Diese Wörter können genauso gut einen Mann wie eine Frau beschreiben und implizieren, dass zwischen den (Sexual-)PartnerInnen etwas nicht stimmt und geklärt werden sollte – anstelle die "Schuld" an der Sexflaute allein der Frau zuzuschieben.

Zickig

Ein Begriff, der besonders in Bezug auf Frauen genutzt wird um diese als überspannt, launisch und eigensinnig zu beschreiben.

Willensstark

Ein Begriff, der besonders in Bezug auf Männer genutzt wird, während eine Frauen eben als überspannt, launisch oder eigensinnig beschrieben werden würden.

Hysterisch

Beschreibung einer übertrieben aufgeregten, nervösen Frau.
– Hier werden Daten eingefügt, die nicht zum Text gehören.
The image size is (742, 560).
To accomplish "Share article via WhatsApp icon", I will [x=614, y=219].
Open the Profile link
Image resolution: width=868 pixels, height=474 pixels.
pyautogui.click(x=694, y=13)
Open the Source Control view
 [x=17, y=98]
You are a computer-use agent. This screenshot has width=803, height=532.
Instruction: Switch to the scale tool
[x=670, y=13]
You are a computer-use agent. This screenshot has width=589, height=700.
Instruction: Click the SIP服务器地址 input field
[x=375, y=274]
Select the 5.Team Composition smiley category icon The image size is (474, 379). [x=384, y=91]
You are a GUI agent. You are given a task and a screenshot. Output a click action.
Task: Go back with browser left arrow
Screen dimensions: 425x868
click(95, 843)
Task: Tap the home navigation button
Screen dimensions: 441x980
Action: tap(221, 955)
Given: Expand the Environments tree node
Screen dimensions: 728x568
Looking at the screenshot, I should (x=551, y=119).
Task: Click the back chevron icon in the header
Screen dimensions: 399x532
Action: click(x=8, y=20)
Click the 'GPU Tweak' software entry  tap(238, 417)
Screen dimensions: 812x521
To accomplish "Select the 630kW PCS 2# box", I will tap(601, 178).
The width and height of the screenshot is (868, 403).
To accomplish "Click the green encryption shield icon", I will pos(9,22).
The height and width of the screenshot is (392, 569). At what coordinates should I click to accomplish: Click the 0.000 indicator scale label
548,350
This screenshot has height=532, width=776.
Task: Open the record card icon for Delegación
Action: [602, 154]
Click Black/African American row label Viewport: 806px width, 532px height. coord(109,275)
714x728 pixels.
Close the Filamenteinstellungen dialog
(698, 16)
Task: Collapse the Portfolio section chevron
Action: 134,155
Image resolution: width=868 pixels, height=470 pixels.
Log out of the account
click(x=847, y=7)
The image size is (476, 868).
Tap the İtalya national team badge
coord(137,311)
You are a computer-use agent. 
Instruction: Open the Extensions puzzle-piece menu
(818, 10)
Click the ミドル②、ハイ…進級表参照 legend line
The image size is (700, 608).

Früher auch die Bezeichnung für eine (angebliche) neurotische Störung bei Frauen.

Aufgeregt

Eine Person kann sowohl im positiven als auch im negativen Sinne aufgeregt oder angespannt sein und zeigt damit Leidenschaft für eine Sache. Anstelle von "Sei nicht so hysterisch" kann auch gerne ein "Chill mal" verwendet werden.

Lass dir Eier wachsen!

Eine Phrase, die impliziert, dass jemand männliche Genitalien sein Eigen nennen muss, um als stark wahrgenommen zu werden. Aber eine Person kann stark sein, unabhängig von ihrem Geschlecht. Mal ganz davon abgesehen, dass die Geschlechtsteile zu den empfindlichsten Körperteilen überhaupt gehören.

Lass dir ein Gehirn wachsen!

Lass dir ein Gehirn wachsen – weil man am Ende mit intelligenten Mitteln am weitesten kommt ...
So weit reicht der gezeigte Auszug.